Resulting in [this machine](images/graph-4-33.png) which accepts the minimal
superpermutation which is '123412314231243121342132413214321'.

Again, if we decrease the length by 1, the [resulting machine](images/graph-empty.png)
won't accept anything.

If we increase it by 1 to 34, [this is the result](images/graph-4-34.png).

For N=5, the approach breaks down and Ragel takes too long to generate the
machine. As the length increases, it takes an exponentially increasing amount of
time:

- length 50 takes ~1 second to generate
- length 60 takes ~6 seconds to generate
- length 70 takes ~50 seconds to generate
- length 80 takes ~15 minutes to generate

The shortest superpermutation for N=5 has length 153, so it's a long way from
being able to generate this in a reasonable amount of time.

There could be more optimisations, perhaps by subdividing the regular
expressions into groups, computing the cartesian products of these, then
combining at the end, but I didn't explore this avenue further.
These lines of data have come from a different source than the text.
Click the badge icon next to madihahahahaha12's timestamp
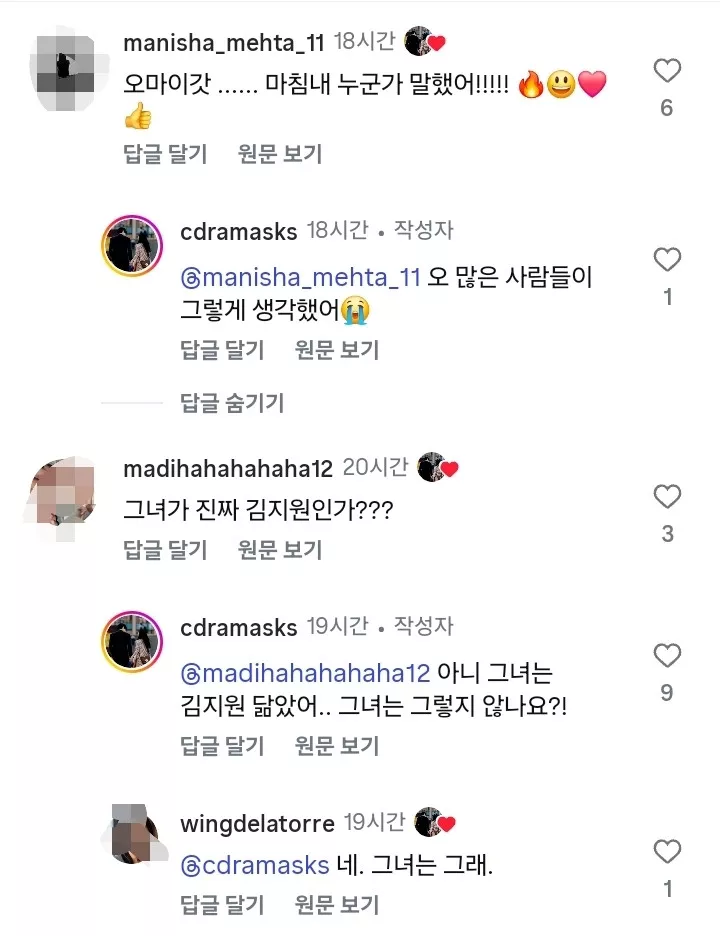The width and height of the screenshot is (720, 936). click(437, 466)
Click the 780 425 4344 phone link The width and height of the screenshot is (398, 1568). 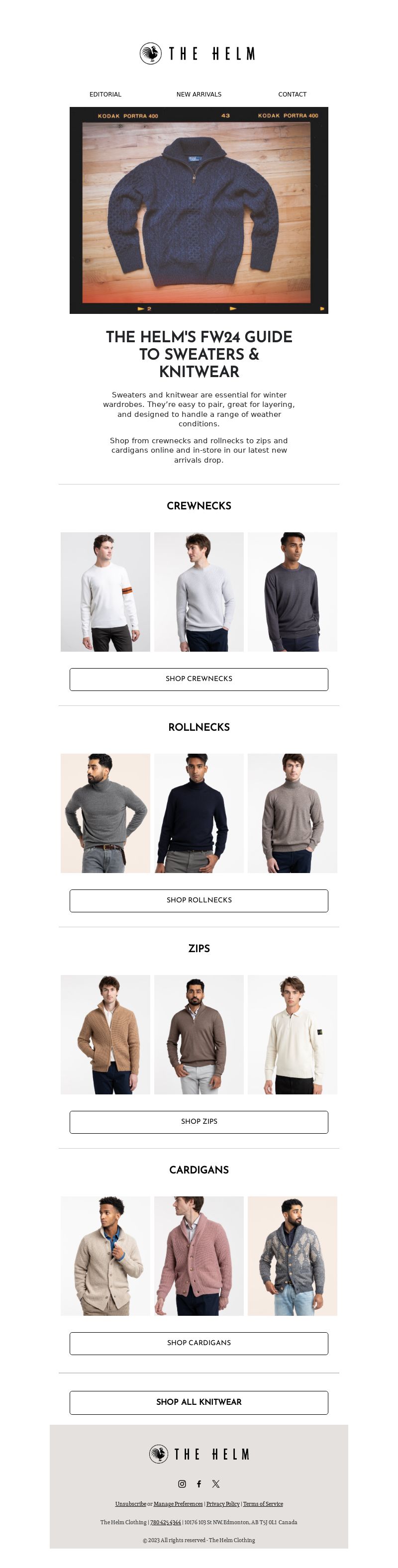[x=166, y=1522]
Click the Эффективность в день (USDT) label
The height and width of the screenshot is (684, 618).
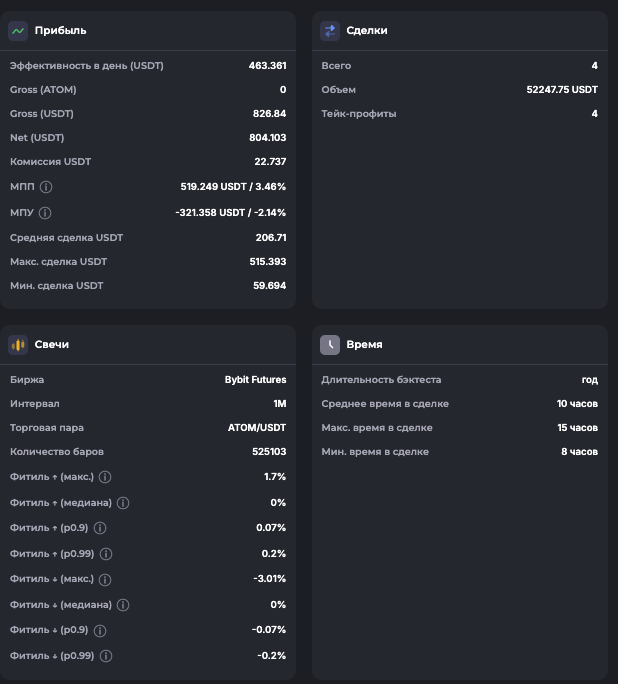tap(86, 66)
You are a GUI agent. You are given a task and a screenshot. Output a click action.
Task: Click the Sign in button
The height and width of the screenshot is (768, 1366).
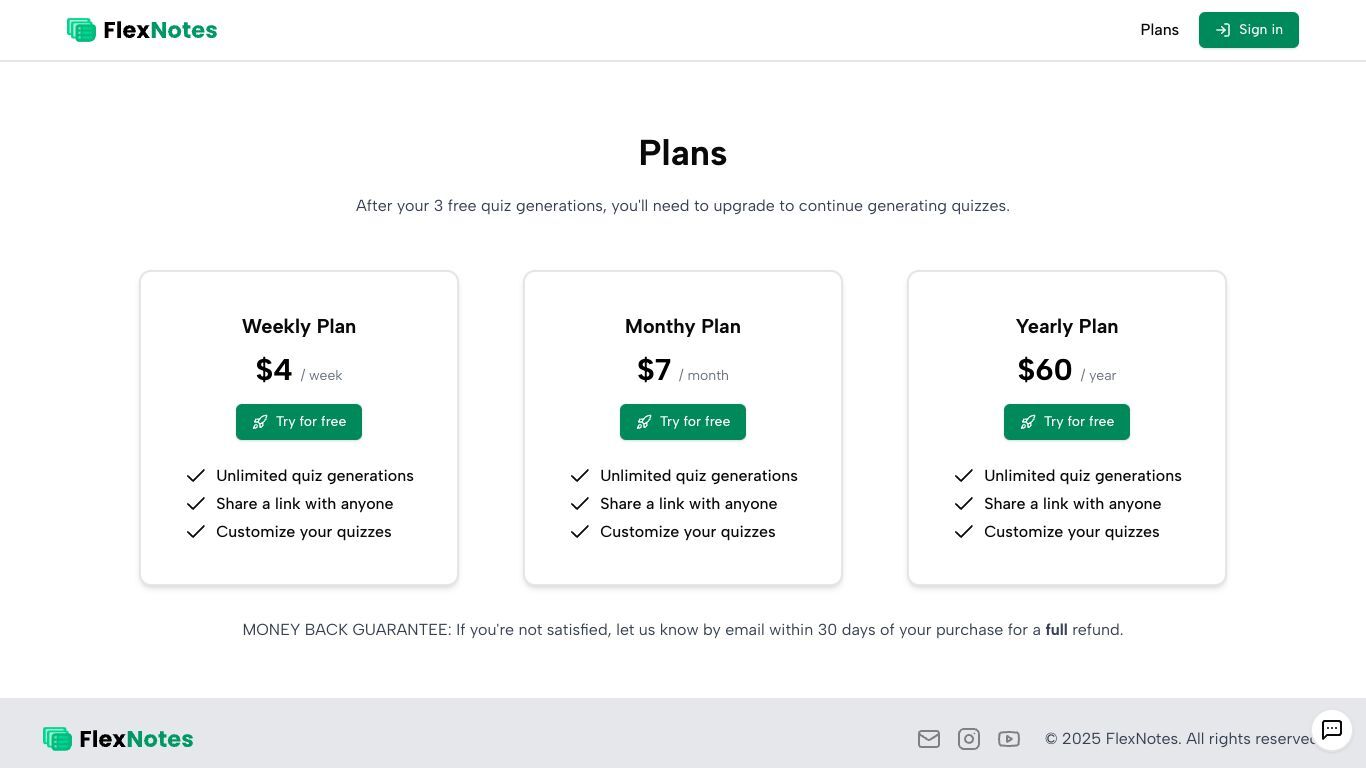click(1248, 30)
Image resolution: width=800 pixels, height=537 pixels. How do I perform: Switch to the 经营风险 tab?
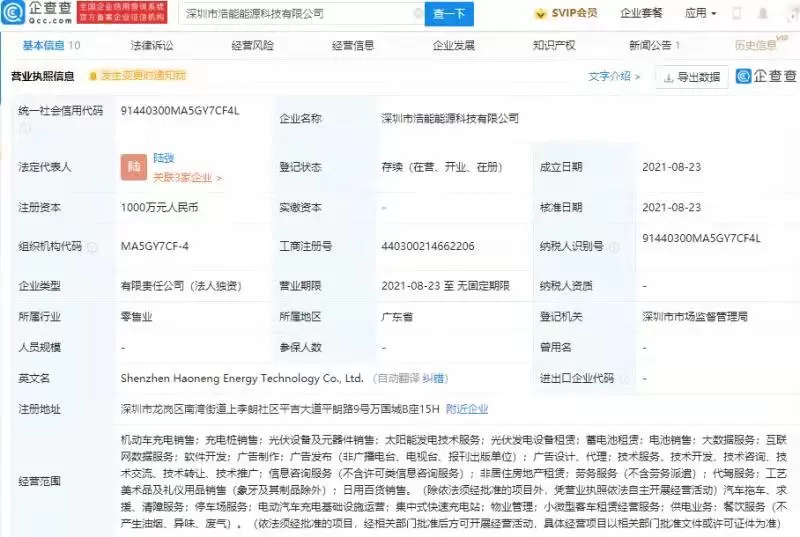[252, 46]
Even if we
could generate this machine for N=5, I'd be surprised if this scaled to N=6

It would interesting to do some complexity analysis on this approach to see how
it scales. Under the hood, I think Ragel uses
[Hopcroft's algorithm](https://en.wikipedia.org/wiki/DFA_minimization#Hopcroft's_algorithm)
to minimize finite state machines and the cartesian product of two machines can
result in AxB the number of states in the worst case.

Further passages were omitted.